Essigessenz schicke mal etwas, das Gebäck heute morgen köstlich gemundet zum Morgenkaffee. Es ist unter 4 Untfz verteilt worden, die sämtlich bei mir in Deckung zusammen liegen. 10 Cygarren hatten die Muhler auch noch mitgeschickt. Zur Feier des Tages wollen wir uns 1 deutsches Bier von Corteville durch 1 Hornisten holen lassen. Morgen früh geht’s dann wohl wieder in vorderste Linie. In der Deckung haben wir einen originellen Ofens stehen. Der ist wie folgt zusammengesetzt: Der Fuß aus einer engl. schweren Granate (sog. Ausbläser) Der [sic] Zwischenstück unter Rost besteht aus einem alten Ofenstück. Der Brenntopf besteht aus einem alten Eimer der mit Zuglöchern vorsehen ist. Der obere Teil ist dann wieder von einem Ofen genommen. Du siehst, was der Krieg erfinderisch ist. Nun für heute genug, so Gott will morgen mehr. Grüße alle, besonders unser l. Beiden.

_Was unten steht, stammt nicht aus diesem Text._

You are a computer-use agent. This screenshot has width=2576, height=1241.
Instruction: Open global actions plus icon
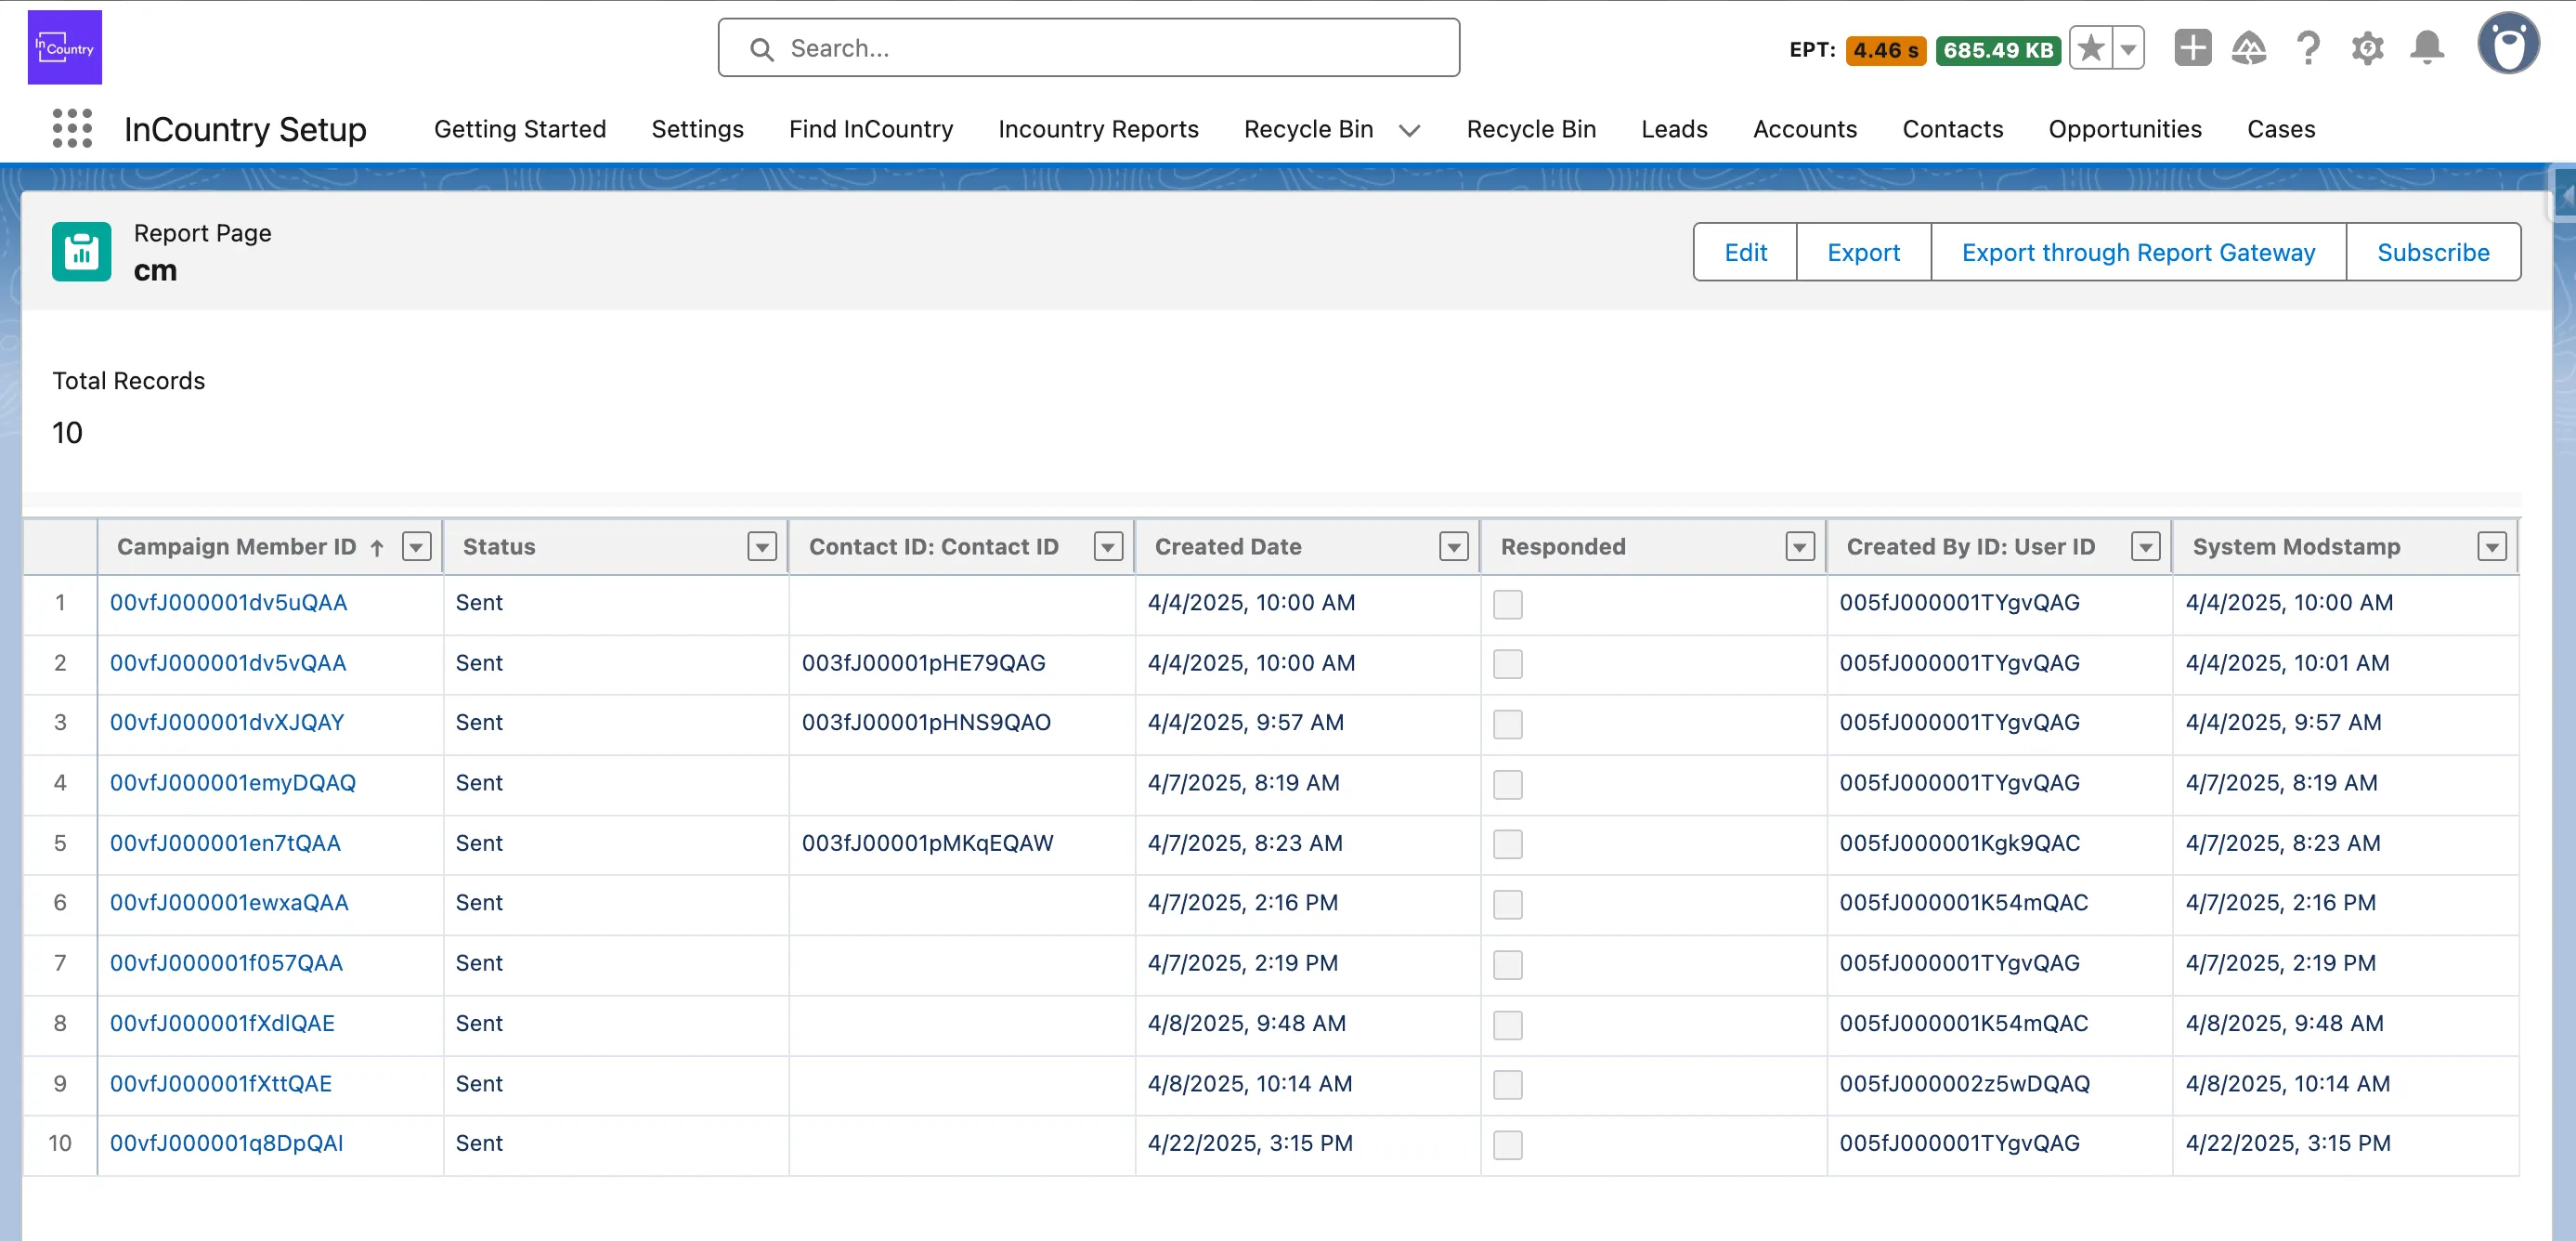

Von hier Du allerbeste herzlichst gegrüßt und geküßt von Deinem Ernst.
Vorhin besuchte ich einen Schröter Lüdenscheid. Wohnt dort in der alten Schützenhalle, ist zum Regiments Depot kommandiert.
Ich sprach Dir davon, wie wir Frau Speckenbach besuchten. Speckenbach sah ich in letzter Zeit nicht. Es geht ihm aber noch gut.
Melde hätte ich auch mal mitgegessen. Für dieses Jahr soll ich wohl auf das frische Gemüse verzichten müssen.
Jetzt will ich mal einige geistl. Zeitschriften lesen, die gestern verteilt wurden. Es ist jetzt gleich 10 Uhr. Post soll heute keine geben.